Bantuan mesin tempel bagi nelayan budidaya rumput laut merupakan program Dinas Perikanan dan Kelautan (DKP) melalui kegiatan pengelolaan pembudidayaan ikan tahun angggaran 2022.
Adapun bantuan yang diberikan berupa mesin tempel 15 PK sebanyak 12 unit, yang diterima Ketua Kelompok bersama rumput laut Akbar, dan sebanyak 12 unit mesin tempel 15 PK diterima Ketua Kelompok Mitra Sejahtera Rumput, Al-Hilal.
Wabup H Rendi Solihin mengatakan bahwa bantuan mesin tempel tersebut merupakan rangkaian terakhir dari program DKP untuk Kecamatan Samboja di tahun 2022.
Rendi mengungkapkan selama 2022 pemkab Kukar telah merealisasikan sebanyak 8 ribu lebih nelayan di seluruh Kukar.

“Insyaallah di tahun 2023 nanti bantuan yang akan kita berikan jauh lebih besar, karena kami telah menganggarkan sebesar 200 milyar rupiah lebih untuk 9200 nelayan yang ada di Kukar,” ungkapnya.
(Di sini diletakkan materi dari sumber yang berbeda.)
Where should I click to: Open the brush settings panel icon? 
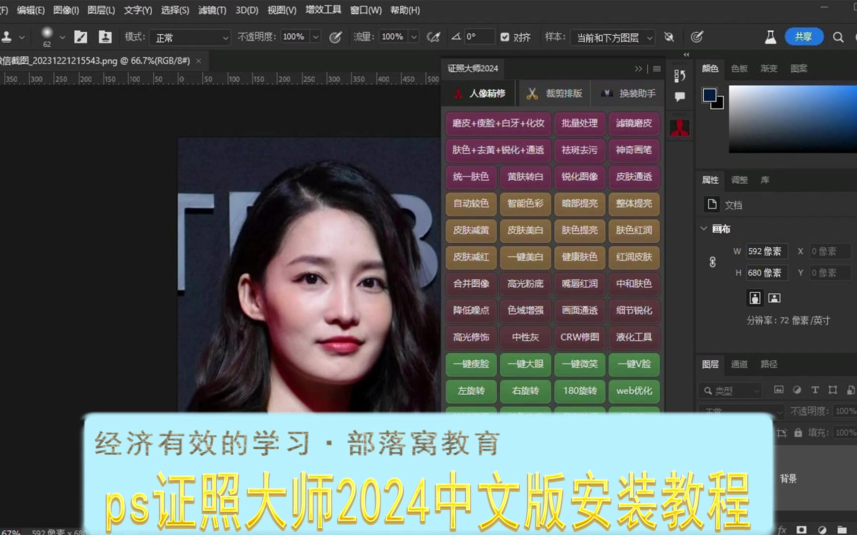tap(80, 37)
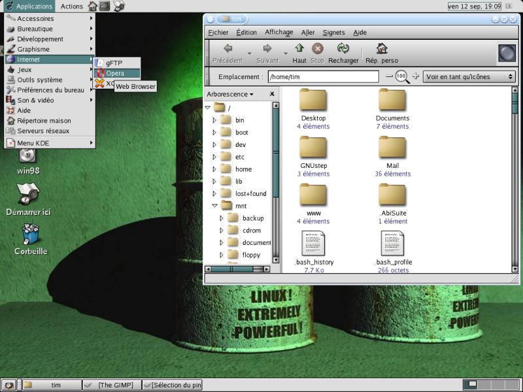The width and height of the screenshot is (523, 392).
Task: Expand the etc folder in tree
Action: click(214, 157)
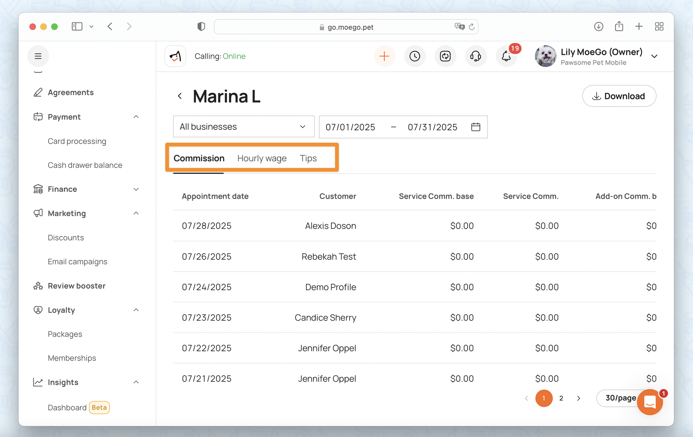
Task: Go to page 2 of results
Action: point(561,398)
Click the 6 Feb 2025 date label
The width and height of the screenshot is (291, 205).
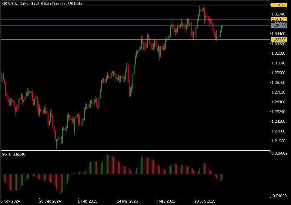tap(88, 201)
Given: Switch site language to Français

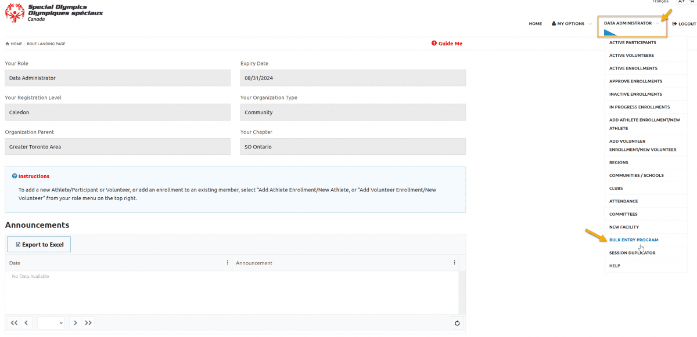Looking at the screenshot, I should [x=660, y=2].
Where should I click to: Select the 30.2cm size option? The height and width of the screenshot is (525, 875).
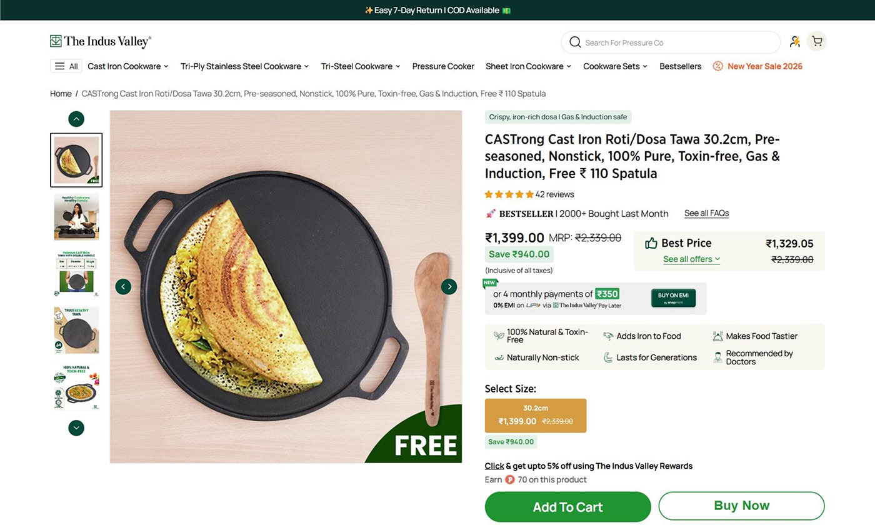[x=536, y=415]
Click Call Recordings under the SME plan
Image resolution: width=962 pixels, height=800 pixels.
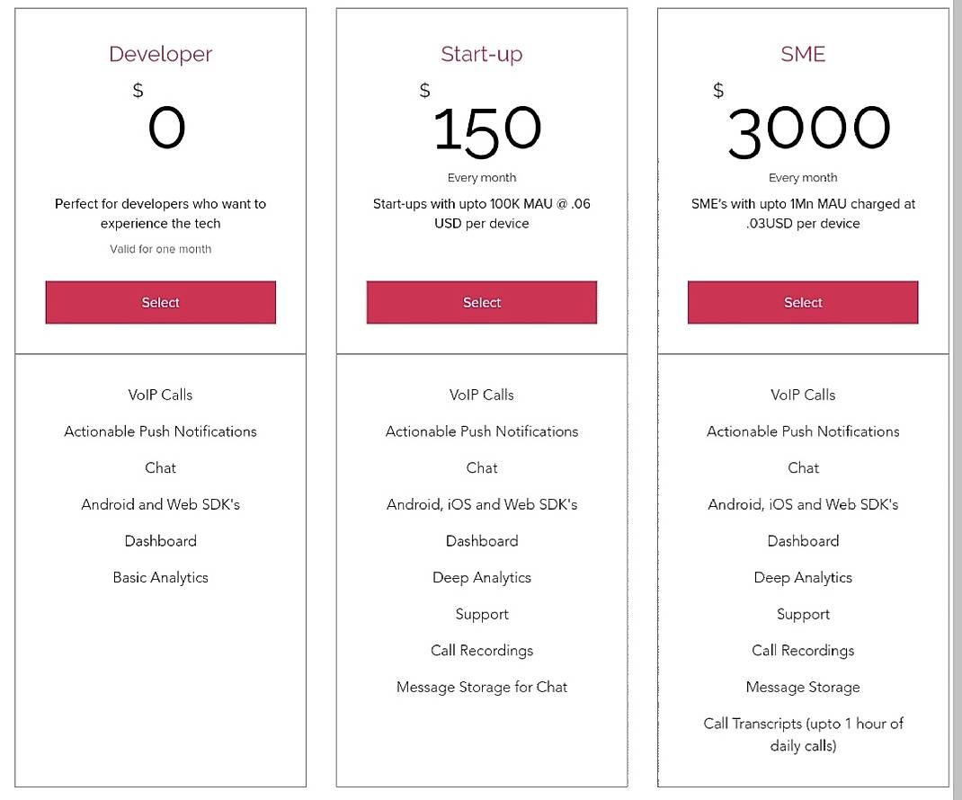(802, 650)
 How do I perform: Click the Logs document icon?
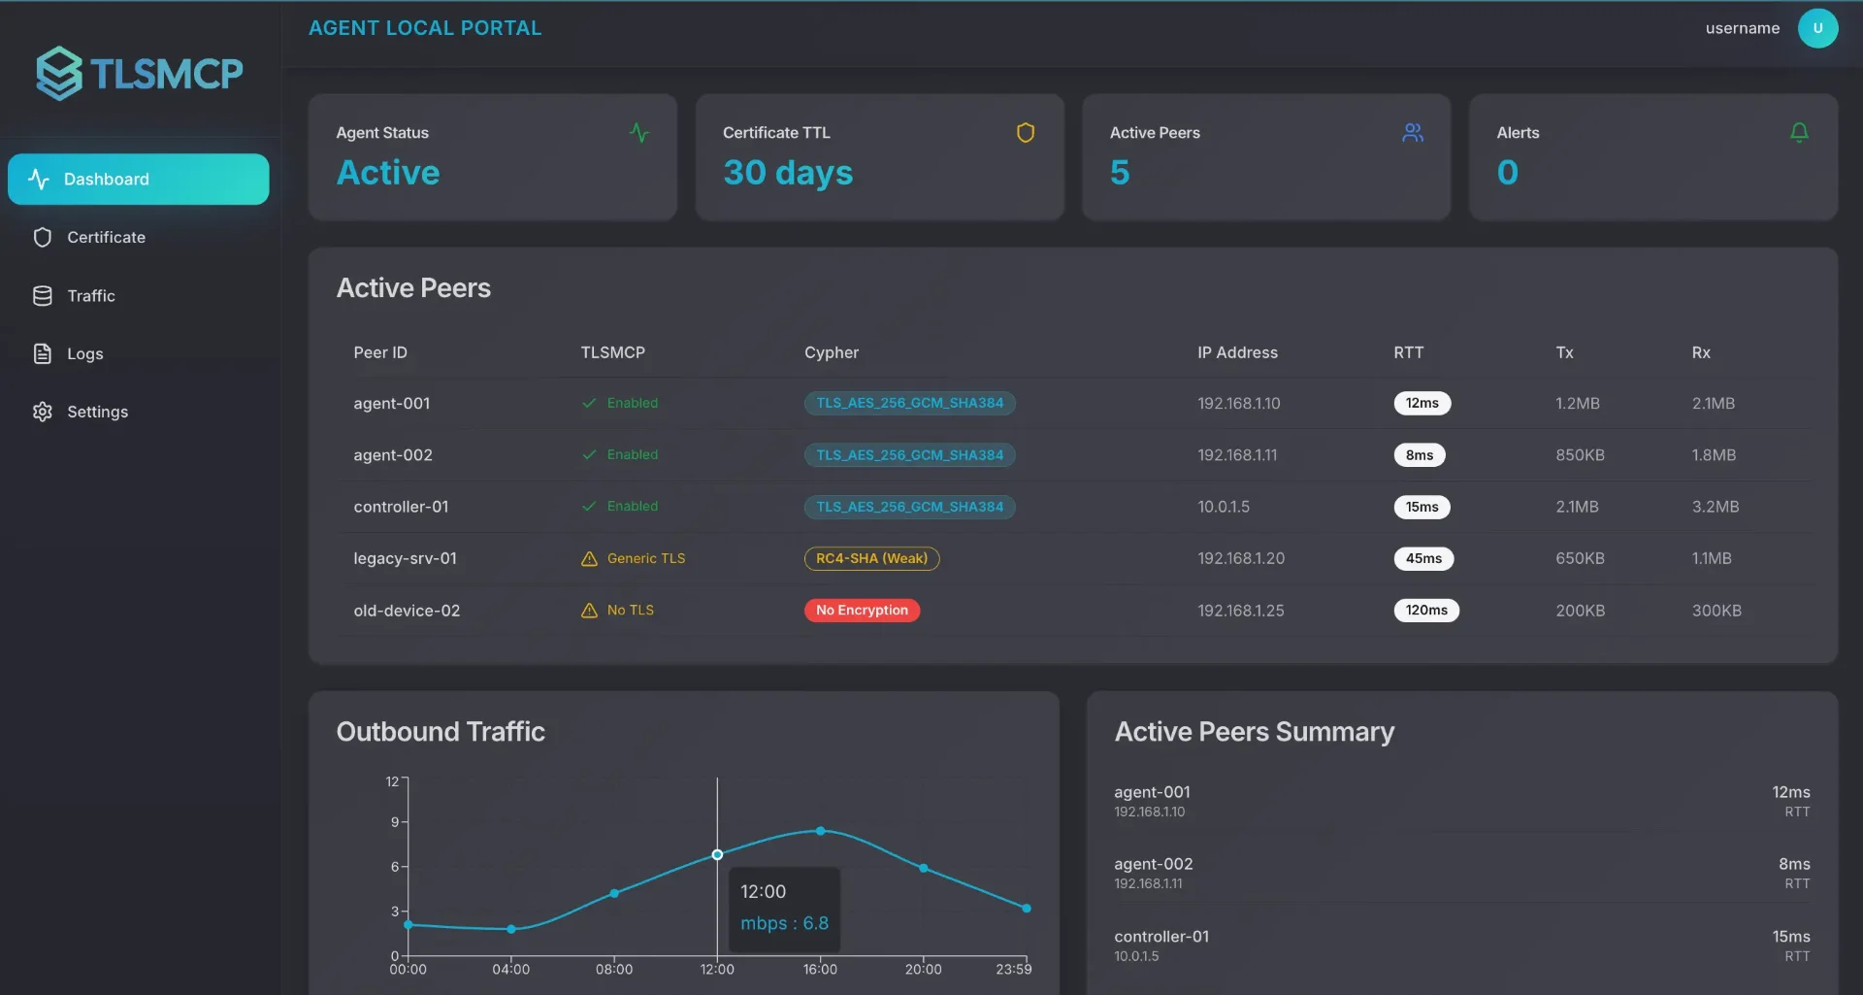tap(43, 353)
Sementara khusus untuk masyarakat Kuala Samboja dan sekitarnya di tahun 2023 dari Senipah, Tanjung Harapan, sampai Handil Baru, sebutnya akan ada kurang lebih 500 mesin diesel yang akan dibagikan, dan ada sekitar 200 mesin beserta perahunya untuk pembudidaya rumput laut.
“Dan ini masih ada kurang lebih 50 mesin tempel yang akan kita bagikan di tahun 2023 khusus di Kecamatan Samboja. Jadi bapak ibu sekalian seperti yang sudah sampaikan yang lalu – lalu, tidak usah khawatir insyaallah masyarakat nelayan di Kecamatan Samboja akan mendapatkan prioritas lebih nantinya,” imbuhnya.
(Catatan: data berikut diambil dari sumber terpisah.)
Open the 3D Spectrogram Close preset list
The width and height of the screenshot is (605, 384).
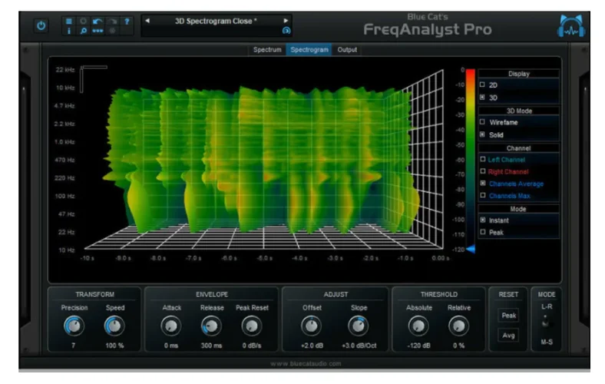216,21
Ditambahkannya bahwa anggaran yang digelontorkan ke masyarakat petani rumput laut di Kecamatan Samboja terhitung bulan Mei dan bulan September sudah masuk anggarannya kurang lebih Rp. 4,5 milyar.
“Dan yang kita serahkan hari ini anggarannya kurang lebih 1 milyar 950 juta rupiah,” terangnya.

Wabup H Rendi menyebutkan bahwa ini pertama kali di Kukar mesin tempel dibagikan untuk masyarakat nelayan.
“Ini merupakan usulan dari teman-teman, bahwa kalau mesin diesel tidak cocok untuk pembudayaan rumput laut,” pungkasnya. (Prokom01).